The UP police launched a virtual manhunt to track down Javed, his father, elder brother, cousin, cousin’s friend, three brothers-in-law, father-in-law, father-in-law’s brother and his son on the morning of December 22, 2020.

With five of them still not traceable, the police were willing to offer a reward of Rs 25,000 each to anyone who informed them of their whereabouts as though they are hardened criminals. The wife was taken into custody and brought to Etah.

Her father nevertheless filed an FIR at the Jalesar thana on December 17 leading to the arrest of Javed Ansari. Several months later, it was the court which struck down these multiple arrests.
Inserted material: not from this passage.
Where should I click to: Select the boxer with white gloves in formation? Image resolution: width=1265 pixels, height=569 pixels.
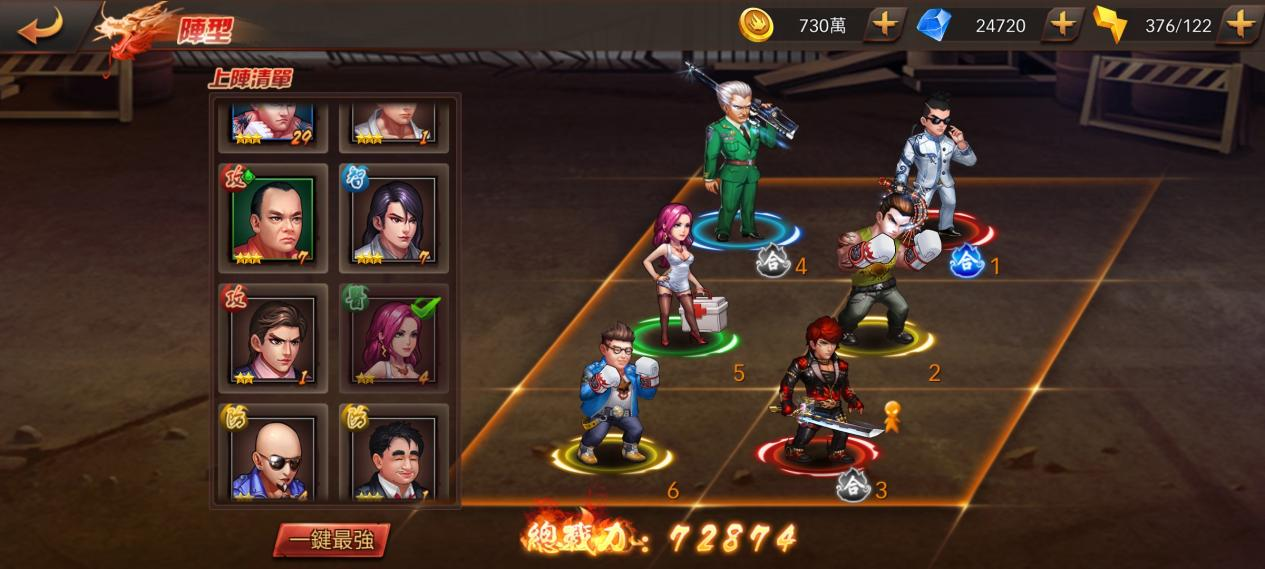(x=880, y=270)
The story of Muskan (Pinky) is probably the most heart-rending of all. This young Hindu woman was living alone in Dehra Dun and working for a finance company when she met Mohammed Rashid who ran a salon. They fell in love and got married in a simple nikaah ceremony on July 2020.

Rashid’s mother Naseema became apprehensive following the passing of the Uttar Pradesh Prohibition of Unlawful Conversion of Religion Ordinance, 2020. Living as she was in Moradabad district, she felt it would be safer in the long run if they got their marriage registered in UP.

That turned out to be a complete miscalculation because Rashid and the pregnant Muskan, on their way to get the marriage registered, were accosted by a Bajrang Dal mob who roughed them up. Muskan informed the mob that she was a major and that her marriage took place almost six months before the anti-conversion law had been enacted. But this did not cut any ice with the mob or with the cops. The couple were arrested and while Rashid was jailed, the pregnant Muskan was sent to a shelter home where she suffered an abortion.

In UP, the courts have not convicted even one person under this ordinance, leading the Allahabad high court in a two-bench judgement in 2021 to issue strictures emphasising that the Constitution guarantees couples freedom to marry according to their choice. But this has not deterred the police, egged on by VHP and Bajrang Dal activists, from showing undue enthusiasm in getting interfaith couples arrested.

Two writ petitions to strike down this law are presently pending before the Supreme Court. Interestingly, this law goes against the earlier policy of the centre which was to promote interfaith marriages, with both Uttar Pradesh and Uttarakhand offering a cash incentive of Rs 50,000 to couples who chose to marry outside their faith or caste. It is time Opposition parties and the public at large press the Supreme Court to do away with this horrendous and misogynistic law.